ECLI:NL:RBROT:2024:4134
Rechtbank Rotterdam
- Eerste aanleg - enkelvoudig
- Rechtspraak.nl
Verzoek om proceskostenveroordeling in bestuursrechtelijke procedure
In deze uitspraak van de voorzieningenrechter van de Rechtbank Rotterdam op 30 april 2024, wordt het verzoek van de verzoekster om een veroordeling van de Staatssecretaris van Infrastructuur en Waterstaat in de proceskosten beoordeeld. De verzoekster had eerder een verzoek om voorlopige voorziening ingediend tegen een besluit van de Staatssecretaris van 11 januari 2024, maar trok dit verzoek in nadat de Staatssecretaris had aangegeven de werking van het besluit op te schorten totdat op het beroep was beslist. De voorzieningenrechter heeft de Staatssecretaris in de gelegenheid gesteld te reageren op het verzoek om proceskostenveroordeling. De Staatssecretaris stemde in met de toekenning van 1 punt voor de beroepsmatige rechtsbijstand, maar stelde dat het een lichte zaak betrof en vroeg om een wegingsfactor van 0,5 toe te passen op de vergoeding.
De voorzieningenrechter oordeelt dat de verzoekster recht heeft op een proceskostenvergoeding, omdat de Staatssecretaris tegemoet is gekomen aan de verzoekster door de openbaarmakingstermijn te verlengen.
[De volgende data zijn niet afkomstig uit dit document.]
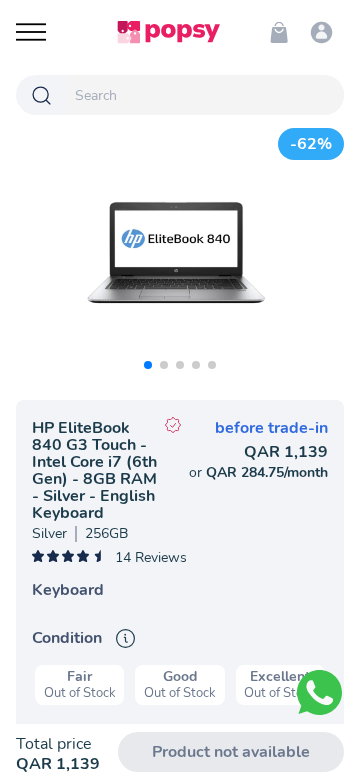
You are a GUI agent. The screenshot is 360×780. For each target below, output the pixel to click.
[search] (205, 95)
De voorzieningenrechter legt uit dat het enkele feit dat het bestuursorgaan tegemoetkomt aan de verzoekster, voldoende reden is om het verzoek om proceskostenveroordeling toe te wijzen. De proceskosten worden berekend op basis van de verrichte proceshandeling door de gemachtigde van de verzoekster, die een verzoekschrift heeft ingediend. De voorzieningenrechter komt tot de conclusie dat de Staatssecretaris € 437,50 aan proceskosten moet vergoeden aan de verzoekster. De uitspraak is openbaar uitgesproken en een afschrift is verzonden aan de betrokken partijen.